In 2021, Gurpreet signed an agreement with BARC and got the formulation to mass-produce gluten-free chapati flour. Gurpreet says, “After applying for the scheme, we got the license to mass produce gluten-free multigrain flour premix developed by BARC. Impressed by our purpose to serve the society, BARC shared the formulation with us.”
Meanwhile, the demand for such products had also visibly increased. Being in touch with numerous families struggling for gluten-free alternatives motivated her to formally launch her company, Geggle, in September 2022.
Millet-based cakes, samosas, kulchas, and more
“Seeing how my daughter was thriving on this flour, our doctor started recommending me to other similar families and providing this flour to them. Eventually, many families started visiting us and required products in large quantities,” she says.
While Gurpreet started with chapati flour, today she serves a wide range of millet-based products including multi-grain flour, daliya and suji (wheat products) replacers, rice/maize/bajra flours, tea cakes, buns, celebration cakes, pastries, breads, and even snacks like samosas, pizzas, kulchas, and pastries for patients with specific allergies.
In the past year, she has been able to generate an annual revenue of Rs 18 lakh.
So far, she has catered to more than 250 people and gets up to 200 orders in a month with the majority of customers from cities like Dehradun, Rishikesh, Haridwar, Chandigarh, Mohali, Delhi, Roorkee, Saharanpur, Ludhiana, and Kotdwar.

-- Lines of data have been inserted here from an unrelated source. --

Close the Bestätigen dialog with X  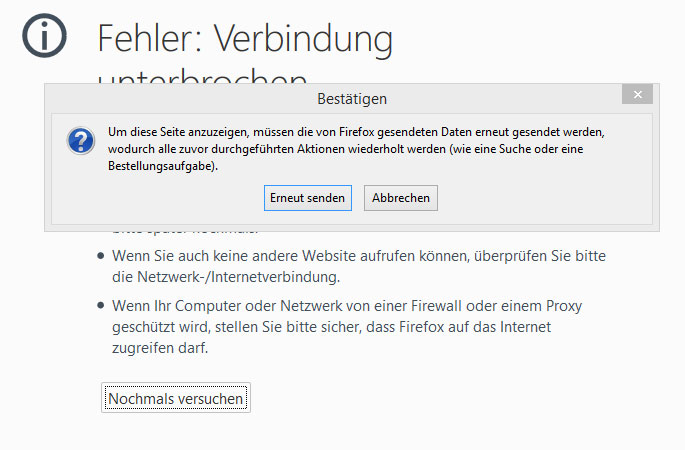pyautogui.click(x=636, y=94)
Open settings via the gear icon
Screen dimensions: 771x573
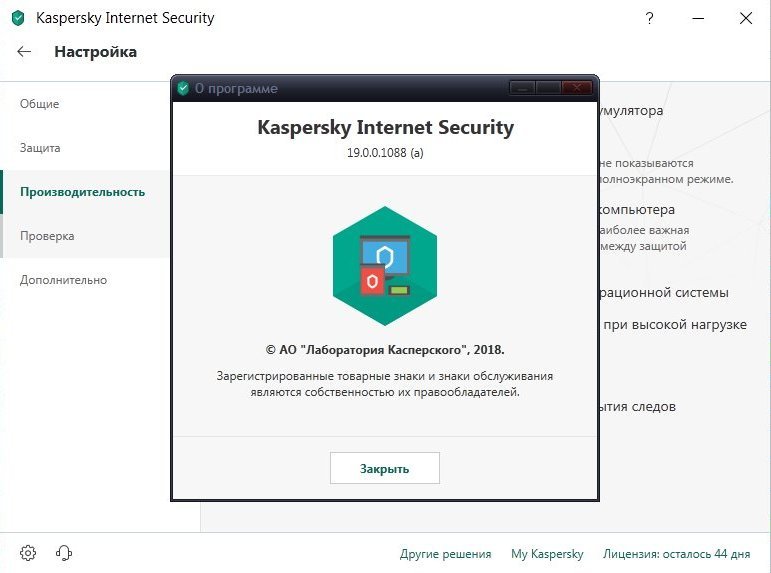click(x=28, y=553)
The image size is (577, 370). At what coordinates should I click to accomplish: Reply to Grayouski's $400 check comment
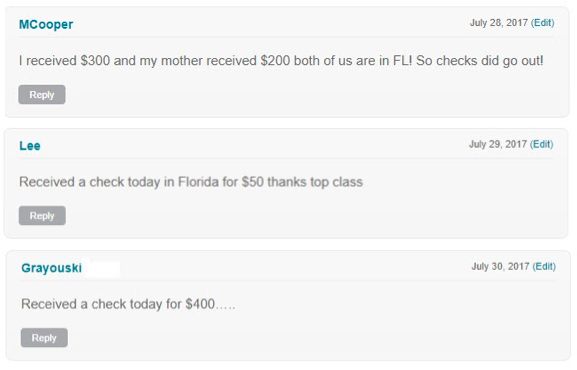coord(44,338)
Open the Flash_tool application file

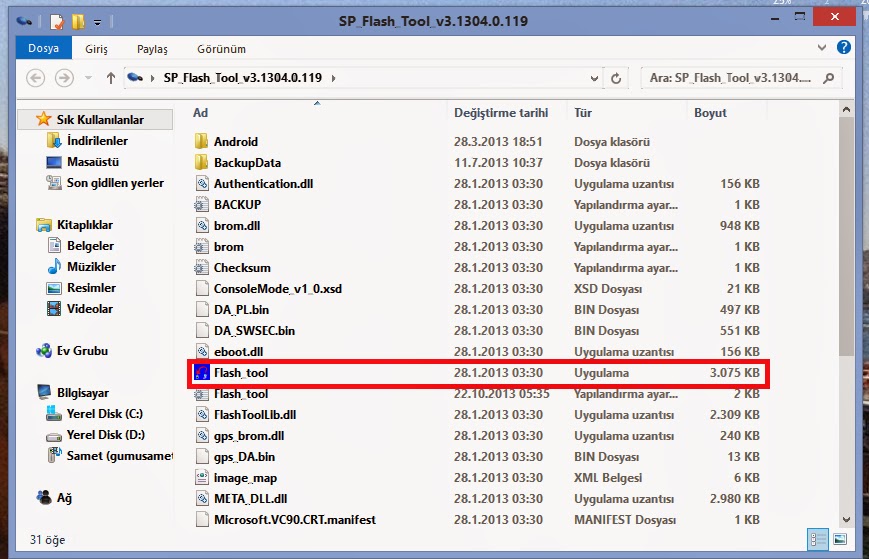coord(241,373)
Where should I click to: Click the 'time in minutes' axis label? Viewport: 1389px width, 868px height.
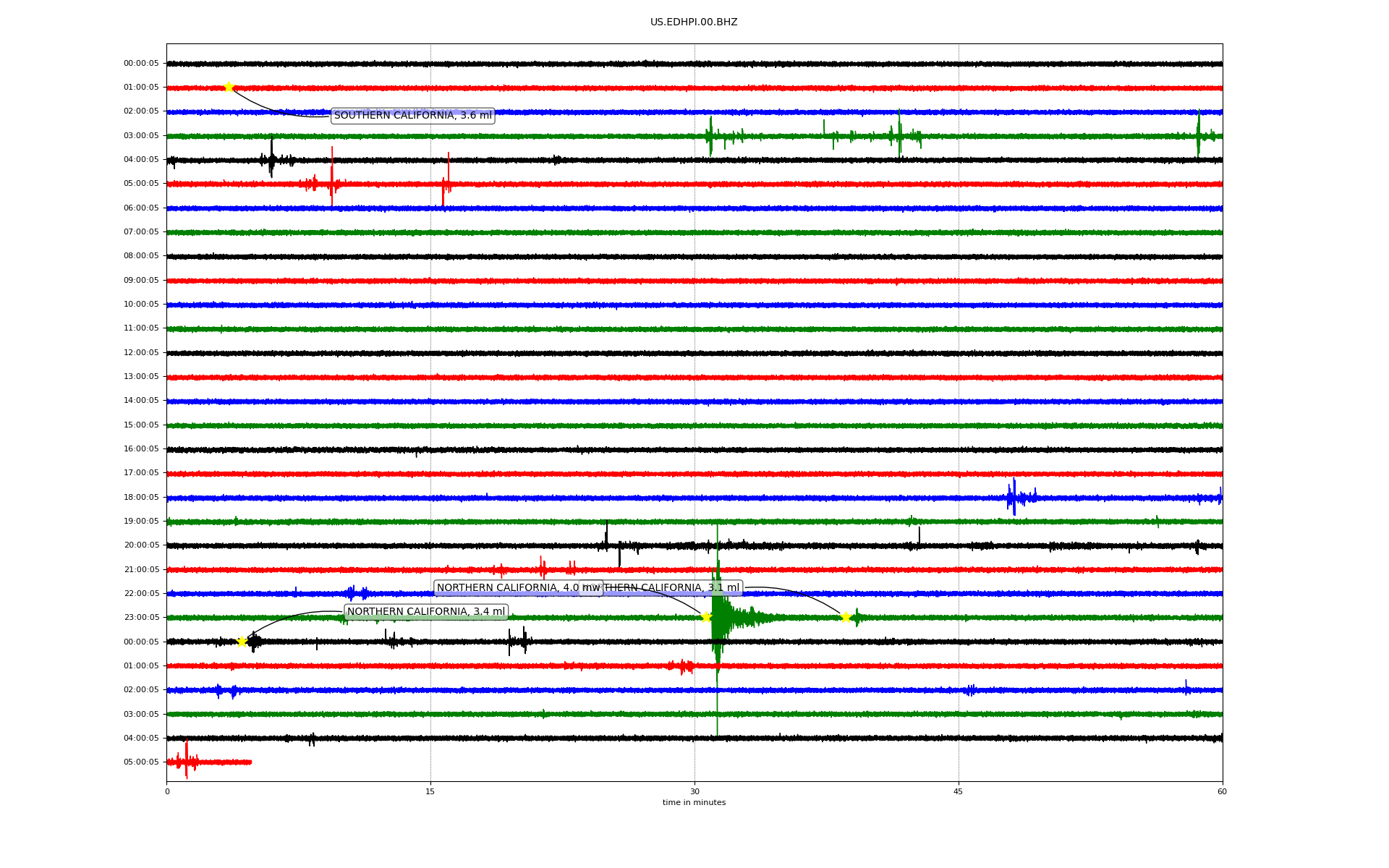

Dehradun-based Preety Mohpatra who has been a frequent customer of Geggle, tells The Better India, “I have been getting products like cookies and multi-grain flour from them for the past seven months. The chapatis made from their flour are very soft. It is also very easy to prepare. I don’t even need to add hot water when kneading the dough from this flour as compared to others.”
“My 10-year-old son also enjoys the taste of it. It is such a relief. In fact, at his birthday party, I got gluten-free cakes, pizzas, momos, samosas and kulchas. The party went really well,” she smiles.
It is to help other mothers like her experience some relief that Gurpreet started the business. “I cannot even express the satisfaction I get from this work. Parents thank us as their futile search for such products ends with us. When I see those smiles, it gives me immense pleasure,” she adds.